Rudgalvyte M, Lakso M, Peltonen J, Wong G

[Comp Biochem Physiol C Toxicol Pharmacol, 2016]

Methylmercury (MeHg) is a persistent environmental pollutant that occurs in the food chain, at occupational sites, and via medical procedures. Exposure in humans and animal models results in renal, neuro, and reproductive toxicities. In this study, we demonstrate that chronic exposure to MeHg (10uM) causes epigenetic landscape modifications of histone H3K4 trimethylation (H3K4me3) marks in Caenorhabditis elegans using chromatin immuno-precipitation sequencing (ChIP-seq).
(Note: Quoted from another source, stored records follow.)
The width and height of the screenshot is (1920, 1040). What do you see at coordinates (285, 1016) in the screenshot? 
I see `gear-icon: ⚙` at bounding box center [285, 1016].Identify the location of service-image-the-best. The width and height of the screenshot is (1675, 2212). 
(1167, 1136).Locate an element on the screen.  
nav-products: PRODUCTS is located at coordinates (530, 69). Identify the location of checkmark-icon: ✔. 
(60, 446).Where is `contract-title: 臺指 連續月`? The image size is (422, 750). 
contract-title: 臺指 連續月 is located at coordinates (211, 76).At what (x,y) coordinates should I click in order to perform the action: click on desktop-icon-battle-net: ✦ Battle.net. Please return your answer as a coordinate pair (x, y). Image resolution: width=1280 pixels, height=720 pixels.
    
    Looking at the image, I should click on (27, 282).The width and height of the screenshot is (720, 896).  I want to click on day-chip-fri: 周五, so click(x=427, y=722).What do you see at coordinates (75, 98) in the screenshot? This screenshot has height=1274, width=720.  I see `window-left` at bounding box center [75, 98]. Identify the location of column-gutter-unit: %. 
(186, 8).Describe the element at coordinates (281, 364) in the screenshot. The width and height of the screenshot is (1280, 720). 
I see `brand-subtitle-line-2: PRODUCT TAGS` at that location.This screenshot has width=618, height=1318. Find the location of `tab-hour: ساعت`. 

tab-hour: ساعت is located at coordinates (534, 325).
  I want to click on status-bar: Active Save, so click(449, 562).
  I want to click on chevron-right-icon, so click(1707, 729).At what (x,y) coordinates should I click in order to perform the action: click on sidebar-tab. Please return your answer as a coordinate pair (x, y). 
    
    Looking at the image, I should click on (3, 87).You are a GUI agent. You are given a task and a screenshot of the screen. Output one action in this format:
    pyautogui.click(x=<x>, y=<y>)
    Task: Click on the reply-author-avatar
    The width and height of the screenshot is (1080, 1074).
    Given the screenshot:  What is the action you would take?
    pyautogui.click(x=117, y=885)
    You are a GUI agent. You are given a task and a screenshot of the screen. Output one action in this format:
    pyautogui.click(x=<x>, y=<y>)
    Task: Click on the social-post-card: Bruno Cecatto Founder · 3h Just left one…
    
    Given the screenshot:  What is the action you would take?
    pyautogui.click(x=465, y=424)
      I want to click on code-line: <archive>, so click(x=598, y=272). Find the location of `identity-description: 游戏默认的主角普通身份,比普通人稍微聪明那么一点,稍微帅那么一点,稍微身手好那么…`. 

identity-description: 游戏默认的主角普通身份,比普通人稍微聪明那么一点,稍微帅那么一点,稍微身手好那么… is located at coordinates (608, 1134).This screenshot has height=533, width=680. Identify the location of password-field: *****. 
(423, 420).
The modifications correspond to the locations of 1467 genes with enhanced and 508 genes with reduced signals. Among enhanced genes are those encoding glutathione-S-transferases, lipocalin-related protein and a cuticular collagen. ChIP-seq enhancement of these genes was confirmed with increased mRNA expression levels revealed by qRT-PCR. Furthermore, we observed enhancement of H3K4me3 marks in these genes in animals exposed to MeHg in utero and assayed at L4 stage. In utero exposure enhanced marks without alterations in mRNA expression except for the lpr-5 gene. Finally, knockdown of lipocalin-related protein gene lpr-5, which is involved in intercellular signaling, and cuticular collagen gene dpy-7, structural component of the cuticle, by RNA interference (RNAi) resulted in increased lethality of animals after MeHg exposure. Our results provide new data on the epigenetic landscape changes elicited by MeHg exposure, as well as describe a unique model for studying in utero effects of heavy metals. Together, these findings may help to understand the toxicological effects of MeHg at the molecular level.